* [Extracted text]
Eigen vector of a 2x2 matrix

[mathdaemon]

Hello everyone,

How do I find the eigen vector of 1 cos x
cosx 1
This is a bit confusing so I request your help.
The answering options are
a) a^2 1 b) a^n n c) a^n na^(n-1) d) a^n na^(n-1)
0 a^n 0 a^n 0 a^n -n a^n

From the characteristic equation, the roots are 1+cos x and 1-cos x.
Hope its correct.
How do I get an answer that matches the form above.

Appreciate your help
Thank You

 

[DrPhil]

Hello everyone,

How do I find the eigen vector of 1 cos x
cosx 1
This is a bit confusing so I request your help.
The answering options are
a) a^2 1 b) a^n n c) a^n na^(n-1) d) a^n na^(n-1)
0 a^n 0 a^n 0 a^n -n a^n

From the characteristic equation, the roots are 1+cos x and 1-cos x.
Hope its correct.
How do I get an answer that matches the form above.

Appreciate your help
Thank You

I agree with the eigenvalues you found.

[Dataset records]

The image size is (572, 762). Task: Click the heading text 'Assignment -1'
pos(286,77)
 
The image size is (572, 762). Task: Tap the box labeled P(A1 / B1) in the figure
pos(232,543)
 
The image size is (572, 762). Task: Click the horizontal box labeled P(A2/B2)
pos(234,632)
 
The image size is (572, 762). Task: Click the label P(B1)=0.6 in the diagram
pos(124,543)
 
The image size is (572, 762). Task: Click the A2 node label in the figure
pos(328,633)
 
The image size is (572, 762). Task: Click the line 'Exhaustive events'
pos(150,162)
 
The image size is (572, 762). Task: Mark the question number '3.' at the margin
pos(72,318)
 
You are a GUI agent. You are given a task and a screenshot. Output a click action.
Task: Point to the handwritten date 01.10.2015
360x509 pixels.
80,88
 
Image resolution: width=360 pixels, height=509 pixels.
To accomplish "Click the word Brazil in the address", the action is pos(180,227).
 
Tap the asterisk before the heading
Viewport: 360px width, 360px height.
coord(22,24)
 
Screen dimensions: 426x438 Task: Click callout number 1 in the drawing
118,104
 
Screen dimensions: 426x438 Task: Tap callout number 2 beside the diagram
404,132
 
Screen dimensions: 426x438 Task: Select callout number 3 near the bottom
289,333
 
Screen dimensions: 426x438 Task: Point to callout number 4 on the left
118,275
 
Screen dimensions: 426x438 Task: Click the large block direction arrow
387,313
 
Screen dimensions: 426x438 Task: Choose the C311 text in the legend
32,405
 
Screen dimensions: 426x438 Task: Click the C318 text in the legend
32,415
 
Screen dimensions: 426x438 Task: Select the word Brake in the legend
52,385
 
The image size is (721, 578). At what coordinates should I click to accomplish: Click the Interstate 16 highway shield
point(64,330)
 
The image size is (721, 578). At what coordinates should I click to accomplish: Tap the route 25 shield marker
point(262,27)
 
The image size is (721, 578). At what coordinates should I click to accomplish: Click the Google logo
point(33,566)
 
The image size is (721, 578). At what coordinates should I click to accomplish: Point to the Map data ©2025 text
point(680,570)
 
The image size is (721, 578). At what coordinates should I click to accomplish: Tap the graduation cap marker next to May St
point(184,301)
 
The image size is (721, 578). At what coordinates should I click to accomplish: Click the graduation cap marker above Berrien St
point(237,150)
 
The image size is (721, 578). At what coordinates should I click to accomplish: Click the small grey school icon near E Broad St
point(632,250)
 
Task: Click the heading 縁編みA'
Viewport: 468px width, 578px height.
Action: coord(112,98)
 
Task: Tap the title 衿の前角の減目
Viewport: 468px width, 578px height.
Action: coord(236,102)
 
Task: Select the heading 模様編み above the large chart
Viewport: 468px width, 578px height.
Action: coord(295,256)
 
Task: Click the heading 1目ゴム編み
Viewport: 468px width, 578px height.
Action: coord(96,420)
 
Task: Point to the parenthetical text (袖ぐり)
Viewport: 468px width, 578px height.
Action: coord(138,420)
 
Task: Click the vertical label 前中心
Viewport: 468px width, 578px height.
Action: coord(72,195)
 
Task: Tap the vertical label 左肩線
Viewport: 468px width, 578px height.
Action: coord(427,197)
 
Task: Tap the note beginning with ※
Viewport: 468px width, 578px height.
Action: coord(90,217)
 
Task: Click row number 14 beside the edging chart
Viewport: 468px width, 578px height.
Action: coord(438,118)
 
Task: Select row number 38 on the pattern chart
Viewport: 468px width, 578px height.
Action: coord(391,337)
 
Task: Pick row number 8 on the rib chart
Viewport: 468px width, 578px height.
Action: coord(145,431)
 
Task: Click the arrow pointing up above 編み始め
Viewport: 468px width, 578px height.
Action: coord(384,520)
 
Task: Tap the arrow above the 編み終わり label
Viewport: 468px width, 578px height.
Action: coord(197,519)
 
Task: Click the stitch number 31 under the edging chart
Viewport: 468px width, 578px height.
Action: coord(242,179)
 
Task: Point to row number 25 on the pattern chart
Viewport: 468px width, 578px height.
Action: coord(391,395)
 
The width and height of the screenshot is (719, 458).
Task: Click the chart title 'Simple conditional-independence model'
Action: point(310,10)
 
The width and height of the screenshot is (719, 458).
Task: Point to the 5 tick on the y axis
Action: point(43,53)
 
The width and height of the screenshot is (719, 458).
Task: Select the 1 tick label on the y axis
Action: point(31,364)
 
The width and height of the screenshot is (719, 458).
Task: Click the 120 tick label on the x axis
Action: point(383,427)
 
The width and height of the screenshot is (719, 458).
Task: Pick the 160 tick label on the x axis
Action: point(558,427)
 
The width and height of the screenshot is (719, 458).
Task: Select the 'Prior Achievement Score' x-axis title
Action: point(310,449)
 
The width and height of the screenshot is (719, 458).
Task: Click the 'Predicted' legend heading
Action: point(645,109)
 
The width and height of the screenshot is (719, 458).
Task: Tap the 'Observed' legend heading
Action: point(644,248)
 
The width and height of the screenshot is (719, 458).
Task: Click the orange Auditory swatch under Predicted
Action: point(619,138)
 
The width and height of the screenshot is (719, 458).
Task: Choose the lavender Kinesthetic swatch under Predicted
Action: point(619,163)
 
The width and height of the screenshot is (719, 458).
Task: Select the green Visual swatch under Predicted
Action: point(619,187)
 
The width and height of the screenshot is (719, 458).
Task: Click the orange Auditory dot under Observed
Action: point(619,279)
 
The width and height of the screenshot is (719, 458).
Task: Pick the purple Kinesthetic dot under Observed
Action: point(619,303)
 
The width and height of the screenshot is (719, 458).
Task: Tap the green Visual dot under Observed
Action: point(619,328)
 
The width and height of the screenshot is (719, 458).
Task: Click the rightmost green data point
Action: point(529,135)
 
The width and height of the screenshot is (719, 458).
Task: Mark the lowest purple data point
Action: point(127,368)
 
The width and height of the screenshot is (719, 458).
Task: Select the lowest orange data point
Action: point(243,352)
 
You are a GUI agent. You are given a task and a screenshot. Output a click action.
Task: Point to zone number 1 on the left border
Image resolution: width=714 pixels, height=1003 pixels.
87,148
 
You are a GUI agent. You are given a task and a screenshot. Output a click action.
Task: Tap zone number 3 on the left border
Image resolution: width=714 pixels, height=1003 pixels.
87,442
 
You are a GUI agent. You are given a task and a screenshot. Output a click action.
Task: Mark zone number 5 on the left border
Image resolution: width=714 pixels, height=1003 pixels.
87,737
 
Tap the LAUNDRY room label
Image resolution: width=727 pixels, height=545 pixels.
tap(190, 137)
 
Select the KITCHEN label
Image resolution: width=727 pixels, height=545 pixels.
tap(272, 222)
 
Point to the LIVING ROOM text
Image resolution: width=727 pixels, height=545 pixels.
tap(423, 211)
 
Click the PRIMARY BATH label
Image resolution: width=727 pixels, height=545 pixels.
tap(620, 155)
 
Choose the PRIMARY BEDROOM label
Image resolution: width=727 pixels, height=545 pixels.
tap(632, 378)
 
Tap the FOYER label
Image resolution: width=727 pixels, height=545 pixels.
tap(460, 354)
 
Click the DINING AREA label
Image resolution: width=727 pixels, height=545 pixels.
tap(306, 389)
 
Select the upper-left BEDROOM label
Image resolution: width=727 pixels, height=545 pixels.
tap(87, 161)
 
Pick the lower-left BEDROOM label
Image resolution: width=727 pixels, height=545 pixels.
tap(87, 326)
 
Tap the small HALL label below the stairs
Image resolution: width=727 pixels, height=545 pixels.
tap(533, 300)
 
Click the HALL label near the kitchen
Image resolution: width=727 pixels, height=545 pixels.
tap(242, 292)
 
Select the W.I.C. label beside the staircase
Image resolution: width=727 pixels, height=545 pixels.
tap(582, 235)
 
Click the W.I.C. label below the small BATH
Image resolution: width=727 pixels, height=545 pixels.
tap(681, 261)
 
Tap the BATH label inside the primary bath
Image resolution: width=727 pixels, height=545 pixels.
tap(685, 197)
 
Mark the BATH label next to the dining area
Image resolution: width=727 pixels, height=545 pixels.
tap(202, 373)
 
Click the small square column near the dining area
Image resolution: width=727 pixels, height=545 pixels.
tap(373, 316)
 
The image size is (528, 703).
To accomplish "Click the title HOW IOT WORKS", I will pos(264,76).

* [Tasks to perform]
**A.** In the eigenvector thread, what does DrPhil say about the eigenvalues that mathdaemon found?
**B.** According to the eigenvector thread, how did mathdaemon obtain the values 1+cos x and 1-cos x? Explain in one to three sentences.
**C.** Resume the eigenvector thread from its final line, carrying DrPhil's reply forward.
You can complete the work without the dataset records.

* [Outputs]
**A.** DrPhil says he agrees with them.

**B.** mathdaemon obtained 1+cos x and 1-cos x as the roots of the matrix's characteristic equation. DrPhil's reply confirms that these are the correct eigenvalues.

**C.**
$\displaystyle \displaystyle A = \begin{pmatrix} 1 & \cos x \\ \cos x & 1 \end{pmatrix}$

If $\displaystyle \lambda$ is an eigenvalue and the corresponding eigenvector is $\displaystyle \displaystyle \begin{pmatrix}x \\ y\end{pmatrix}$, then

$\displaystyle \displaystyle A \begin{pmatrix}x \\ y\end{pmatrix} = \lambda \begin{pmatrix}x \\ y\end{pmatrix}$

$\displaystyle \displaystyle \begin{pmatrix} 1 - \lambda & \cos x \\ \cos x & 1 - \lambda \end{pmatrix} \begin{pmatrix}x \\ y\end{pmatrix} = 0$

which requires that the determinant of the left side be 0, which eventually leads to

$\displaystyle \lambda = 1 \pm \cos x$

Look first at eigenvalue $\displaystyle \lambda = 1 + \cos x$. Can you show that for that case, the eigenvector is of the form $\displaystyle \displaystyle \begin{pmatrix}x \\ 0\end{pmatrix}$? Not that the normalization of the eigenvector is arbitrary.

Then let $\displaystyle \lambda = 1 - \cos x$. Which of the proposed answers works? Again, the norma;ization is arbitrary.

Can you get further with these hints?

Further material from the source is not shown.